* [Written instruction] In the excerpt below on waterproofing a structure below ground, what was used as the Type A barrier protection on the site?

* [Excerpt]
══════

For a good while now the British Standard when it comes to waterproofing a structure below ground recognises the need for a Waterproofing Specialist (typically stating this person should be CSSW qualified).
This still doesn’t seem to have caught on in practice – just yesterday I was on a site with a whole bunch of waterproofing in place which was not designed by appropriately qualified persons.
The following is some very brief footage of the site:
On this site the architect/structural engineer came up with some structural waterproofing designed (strongly influenced by a structural waterproofing manufacturer).
This led to use of ALL THREE structural waterproofing systems:
- Type A – (barrier protection; in this case a sodium bentonite sheet to the exterior of earth retaining walls)
- Type B – Reinforced Concrete designed to be completely waterproof (I’m yet to confirm compliance with BS EN 1992)
- Type C – A cavity drain membrane system
In addition to all three of the above there is a land drain installed just below the foot of the earth retaining walls.

══════

* [Material]
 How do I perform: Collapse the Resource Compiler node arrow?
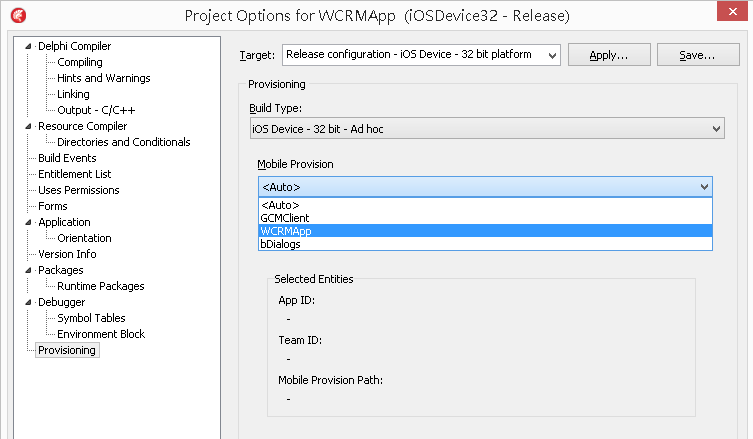point(28,126)

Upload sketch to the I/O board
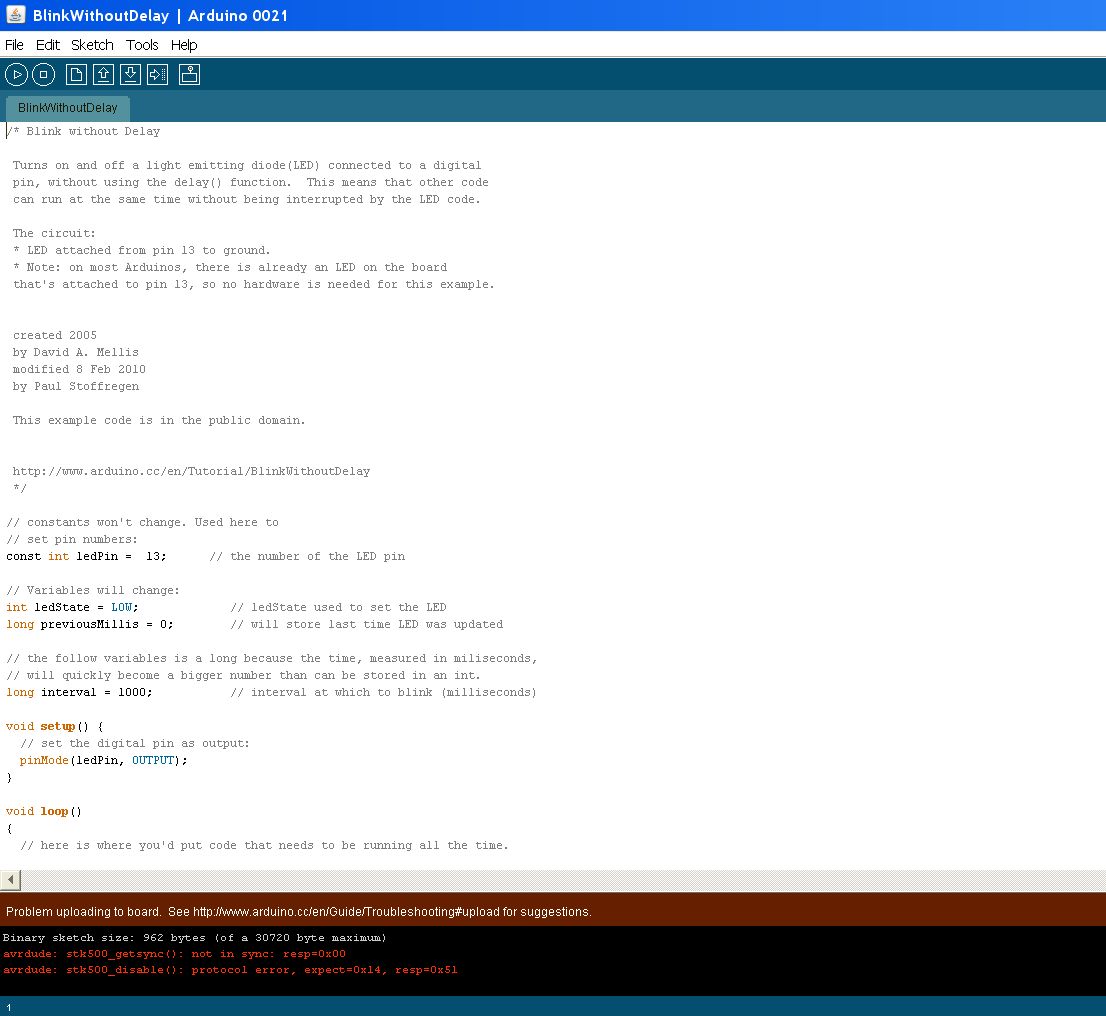point(157,74)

══════

* [Response to this exercise] A sodium bentonite sheet on the exterior of the earth retaining walls.